Weather permitting, you may spend up to one day whitewater canoeing. We use tandem (two person) canoes. Some of the topics you may cover during this portion of the course include:

  • Basic water safety and rescue techniques.
  • Identification and use of paddling equipment.
  • How to work with your paddling partner to successfully negotiate class I - III rapids.
  • Advanced skills including flatwater and whitewater paddling strokes and maneuvers.

RAFTING – up to 1 day

Each raft carries 4-6 participants and an instructor.
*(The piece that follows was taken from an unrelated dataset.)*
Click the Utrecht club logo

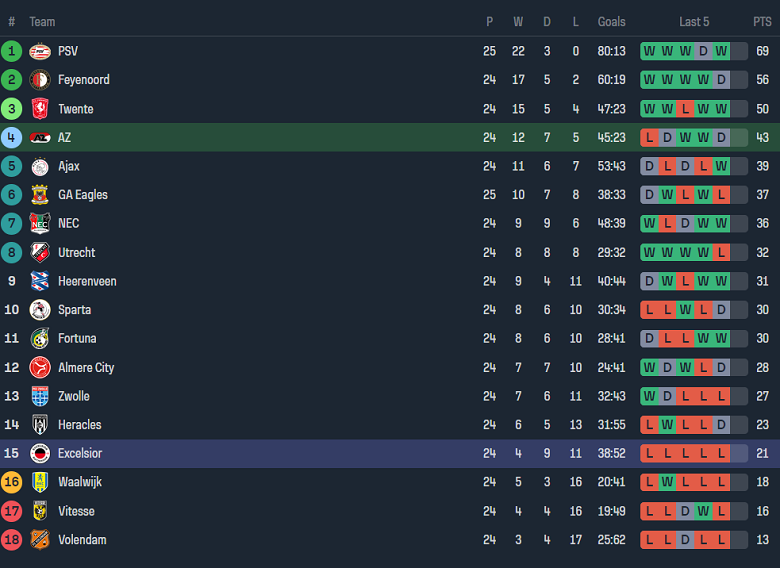[x=40, y=252]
You and your crewmates will learn or practice:

  • Basic water safety and rescue techniques.
  • Identification and use of paddling equipment.
  • How to work with your paddling partners to successfully negotiate class II and III rapids.
  • Whitewater paddling strokes and maneuvers.

WATER COMFORT ASSESSMENT

It will be necessary for you and your crewmates to perform a rapid swim assessment; as well as a flip and swim (or canoe capsize) assessment in the river. This activity is closely monitored by your instructors and river specialists. It is critical for us to determine your whitewater paddling comfort as you and your crew maneuver challenging rapids. Even if you are a non-swimmer or weak swimmer, you will still participate in this safety assessment. All students will be wearing safety helmets and personal floatation devices (PFDs) during the assessment. Helmets and personal floatation devices (PFDs) are required apparel anytime students are on the water. 

Background Reading

Here are some books that we encourage you to read as you plan for your course:

  • The Outward Bound Wilderness First-Aid Handbook by Jeff Isaac
  • Leave No Trace: A Practical Guide to the New Wilderness Ethic by Annette McGivney
  • Knots & Ropes for Climbers by Duane Raleigh and Mike Clelland
  • The Outward Bound Backpacker's Handbook by Glenn Randall
  • The Outward Bound Map & Compass Handbook by Glenn Randall
Shelter

Each crew will be given large tarps to set up as shelters. You will also be given a ground sheet and a foam sleeping pad to place under your sleeping bag.

Sample Course Itinerary

This is a sample itinerary only:

DAY 1: Course start, duffle shuffle, camp craft, backpacking expedition

DAY 2: Backpacking expedition, navigation and risk management skills

DAY 3: Whitewater Canoeing/raftimg

DAY 4: Whitewater Canoeing/rafting

DAY 5: Backpacking expedition

DAY 6: Personal challenge event, clean and de-issue gear, Breakfast Banquet, graduation ceremony. Course end.